Unfortunately, the meticulous detail afforded to game’s multiplayer is completely absent from the single-player campaign. As Infinity Ward’s first departure from the Modern Warfare series since 2007, Ghosts had the opportunity to usher the franchise in new direction. But it doesn’t. Sure, Ghosts is set a unique universe, but that doesn’t stop it from providing the same uninspired experience that the series has been repackaging for years.
Even worse, the narrative, which is the only part of the solo game that’s actually new, is a convoluted mess. Set in the near future, a coalition of well to do South American nations have unified under the banner “The Federation” to become a major military power capable of competing on the world stage. This is a Call of Duty game, so naturally a conflict arises between The Federation and the United States. At some point the risk of war was subdued via the signing of a peace treaty, but the calm of peace proves to be a false respite, as The Federation invades a US space station to hijack a powerful experimental weapon and wipe every major U.S. city off of the map.

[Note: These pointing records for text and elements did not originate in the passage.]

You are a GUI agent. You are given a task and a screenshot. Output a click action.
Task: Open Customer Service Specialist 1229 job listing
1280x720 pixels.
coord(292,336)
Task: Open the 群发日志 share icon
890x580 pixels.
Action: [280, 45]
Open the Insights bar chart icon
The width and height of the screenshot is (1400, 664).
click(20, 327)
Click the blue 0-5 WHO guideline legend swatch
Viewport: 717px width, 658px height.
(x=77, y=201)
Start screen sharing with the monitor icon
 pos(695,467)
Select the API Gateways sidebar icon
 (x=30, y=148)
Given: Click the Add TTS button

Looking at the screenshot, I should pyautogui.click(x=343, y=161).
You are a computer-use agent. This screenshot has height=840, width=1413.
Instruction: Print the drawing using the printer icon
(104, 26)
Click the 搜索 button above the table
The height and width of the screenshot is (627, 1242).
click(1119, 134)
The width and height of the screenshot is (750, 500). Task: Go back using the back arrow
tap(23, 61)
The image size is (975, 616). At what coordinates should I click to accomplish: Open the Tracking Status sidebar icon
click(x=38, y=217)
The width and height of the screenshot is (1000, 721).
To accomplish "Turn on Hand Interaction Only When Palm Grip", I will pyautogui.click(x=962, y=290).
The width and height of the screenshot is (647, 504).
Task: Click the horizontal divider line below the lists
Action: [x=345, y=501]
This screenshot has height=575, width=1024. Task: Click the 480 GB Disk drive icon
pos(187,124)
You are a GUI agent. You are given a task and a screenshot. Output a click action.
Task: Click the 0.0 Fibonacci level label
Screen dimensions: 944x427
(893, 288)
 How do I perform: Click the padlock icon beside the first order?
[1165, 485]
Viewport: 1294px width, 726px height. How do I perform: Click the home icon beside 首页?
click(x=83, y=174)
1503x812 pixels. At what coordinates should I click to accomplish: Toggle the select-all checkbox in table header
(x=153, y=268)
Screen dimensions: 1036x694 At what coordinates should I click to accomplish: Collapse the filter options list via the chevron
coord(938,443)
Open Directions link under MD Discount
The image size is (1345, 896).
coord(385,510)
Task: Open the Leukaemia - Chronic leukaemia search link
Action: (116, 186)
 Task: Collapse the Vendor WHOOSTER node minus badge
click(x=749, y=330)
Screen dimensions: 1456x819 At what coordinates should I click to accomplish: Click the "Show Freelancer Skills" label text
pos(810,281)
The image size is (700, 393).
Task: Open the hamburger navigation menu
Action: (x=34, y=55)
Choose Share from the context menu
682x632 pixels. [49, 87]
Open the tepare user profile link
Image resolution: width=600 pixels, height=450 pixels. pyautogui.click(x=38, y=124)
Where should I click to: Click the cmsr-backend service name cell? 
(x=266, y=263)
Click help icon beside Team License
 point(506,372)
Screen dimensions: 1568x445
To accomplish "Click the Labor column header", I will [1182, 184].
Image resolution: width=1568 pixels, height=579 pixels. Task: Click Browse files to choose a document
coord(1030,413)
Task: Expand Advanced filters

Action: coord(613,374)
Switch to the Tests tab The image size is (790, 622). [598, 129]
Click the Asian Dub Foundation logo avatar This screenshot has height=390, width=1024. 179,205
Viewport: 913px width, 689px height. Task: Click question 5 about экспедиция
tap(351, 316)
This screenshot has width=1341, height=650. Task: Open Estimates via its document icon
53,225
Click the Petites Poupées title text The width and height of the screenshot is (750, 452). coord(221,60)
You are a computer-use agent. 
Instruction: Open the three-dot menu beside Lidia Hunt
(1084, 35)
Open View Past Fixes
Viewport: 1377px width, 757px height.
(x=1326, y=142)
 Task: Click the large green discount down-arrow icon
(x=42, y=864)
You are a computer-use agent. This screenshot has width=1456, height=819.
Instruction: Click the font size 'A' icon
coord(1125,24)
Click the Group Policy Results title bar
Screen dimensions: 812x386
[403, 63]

This concept is not inherently terrible (at least relative to other Call of Duty plots), but it’s all crammed down your throat within the first 10 minutes of the game. It’s part of Infinity Ward’s fatal flaw here – they\’re so focused on offering the most action-packed game possible that everything is thrown at you a mile a minute. Ghosts is completely devoid of pacing, as you’re continuously ushered from set piece to piece without pause. The result is a series of gunfights and explosions that blend together in one big blur.
Admittedly, Ghosts hosts an array of impressive action sequences, but games need a balanced mix of highs and lows. If every moment is just as “epic” as the last, you’ll have a game where nothing stands out. In a game where even earth-shattering explosions fail to resonate, there’s little chance you’ll be able to contextualize the major geopolitical paradigm shifts going on in the background.
More likely, you’ll miss the game’s opening explanation and find yourself inexplicably thrust into a war-torn United States. Set several years after the Federation’s successful attack, Ghosts\’ United States is a shell of what it once was. Fighting for its survival, the nation’s only hope rests with a mythical force of highly trained operatives known only as the Ghosts. You then take the role of Logan who, with help of his father and brother Hesh, will attempt to join the Ghosts and repel the invading Federation force.
The game’s narrative construct and character design are cheap attempts to evoke an emotional connection through external association. It’s as if Ghosts is hoping that by simply taking place in the United States, you will be distraught by the wanton destruction before our eyes, and feel compelled to stop it. It puts too much reliance on our simple recognition of relationships between brothers and fathers, believing that you’ll somehow feel a connection to these otherwise hollow husks, merely because it tells you they’re related.
Yet for all of its faults, the single-player campaign does play well, and it offers the same concise controls from its multiplayer. It’s just a shame that campaign fails to make better use of them.
The Big Picture
Call of Duty: Ghosts improves upon what the series does best: its multiplayer. The rebalanced kill streak rewards and toned-down explosives serve to place the game’s focus back on the player’s ability with a gun. While these changes will likely please the game’s core audience, they’ll do little to alter the perception of the less enthused.
In the big picture, Call of Duty’s multiplayer remains wholly the same despite Ghosts’ many refinements, and after another lackluster single-player offering, it’s easy to see why some players have become burnt out on the franchise. Unfortunately, Ghosts does little to reignite that flame.